- [Work instruction]:
Find "Given: Click the Cap. burs. market cap value" in the entries below; copy that line through the last, exactly, with no pictures.

[Records from a data source]
-=-=-=-=-

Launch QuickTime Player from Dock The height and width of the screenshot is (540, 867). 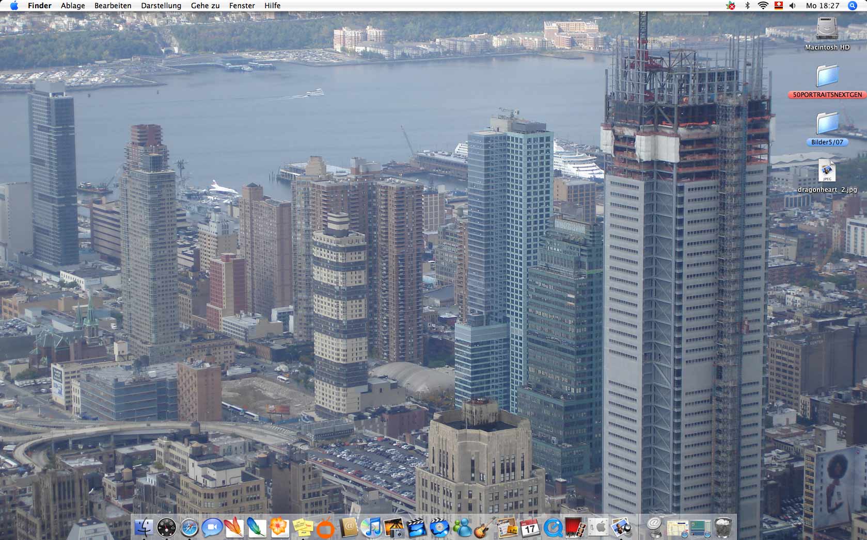(x=553, y=528)
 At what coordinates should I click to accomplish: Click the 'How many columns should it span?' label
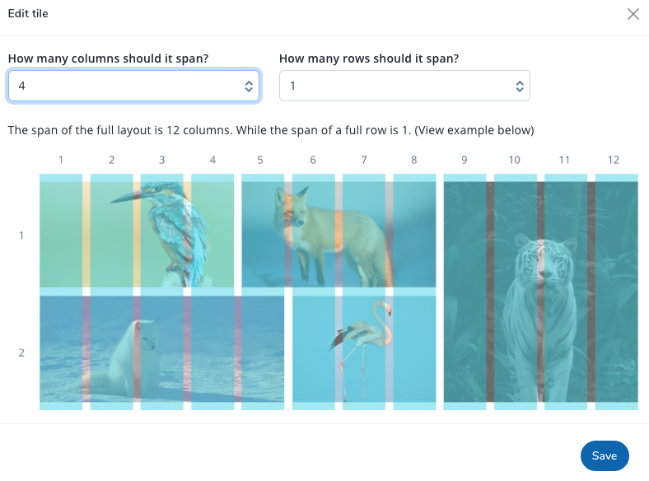coord(108,58)

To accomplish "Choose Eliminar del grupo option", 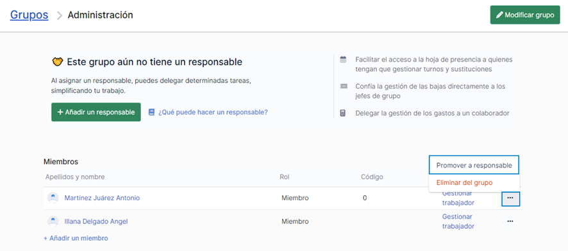I will (x=464, y=183).
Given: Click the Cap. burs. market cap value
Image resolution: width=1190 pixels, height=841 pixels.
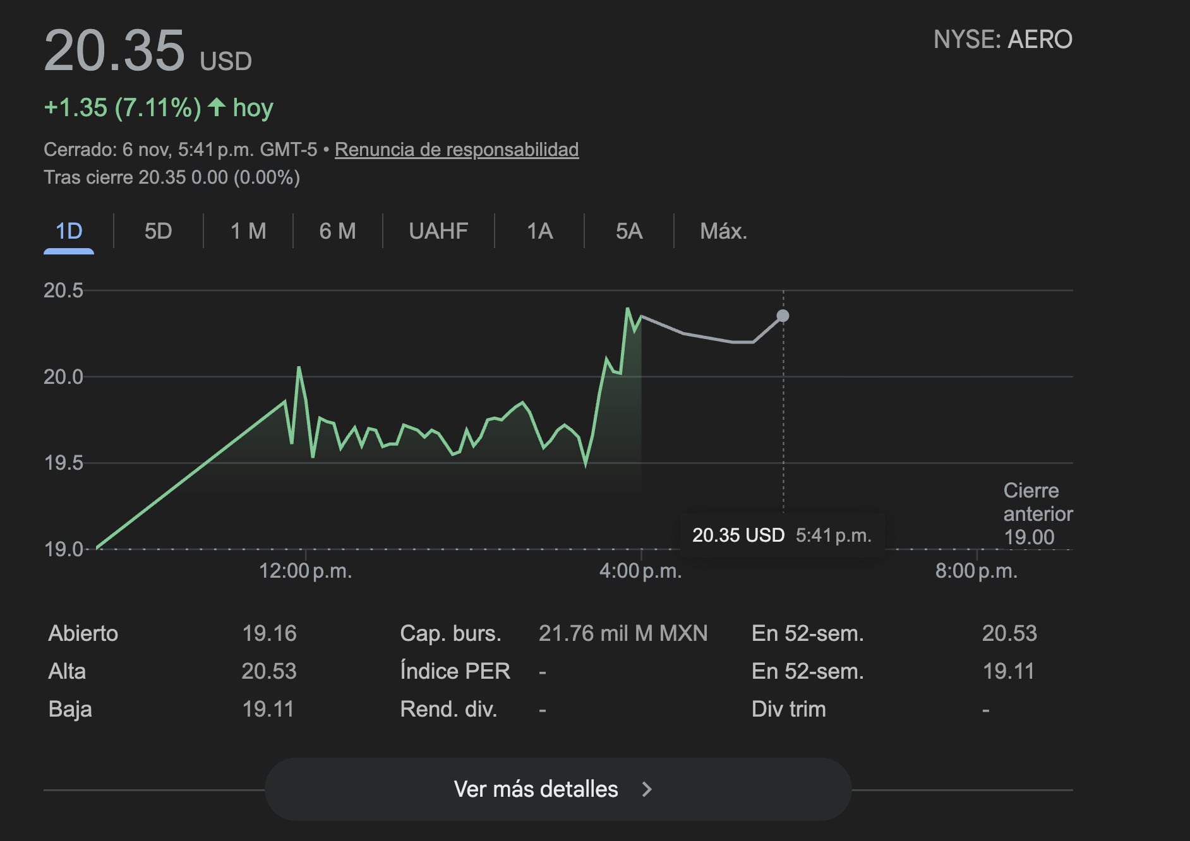Looking at the screenshot, I should [623, 633].
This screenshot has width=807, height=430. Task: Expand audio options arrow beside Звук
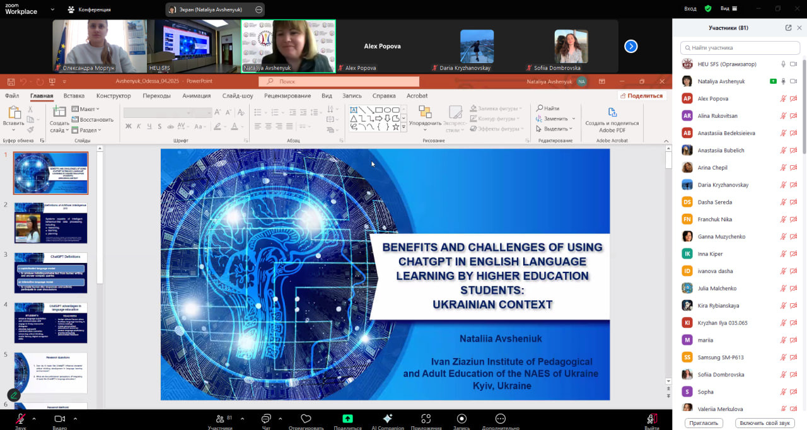tap(34, 419)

-=-=-=-=-

- [Exercise output]:
Given: Click the Cap. burs. market cap value
Image resolution: width=1190 pixels, height=841 pixels.
Looking at the screenshot, I should [623, 633].
This screenshot has width=807, height=430. Task: Expand audio options arrow beside Звук
tap(34, 419)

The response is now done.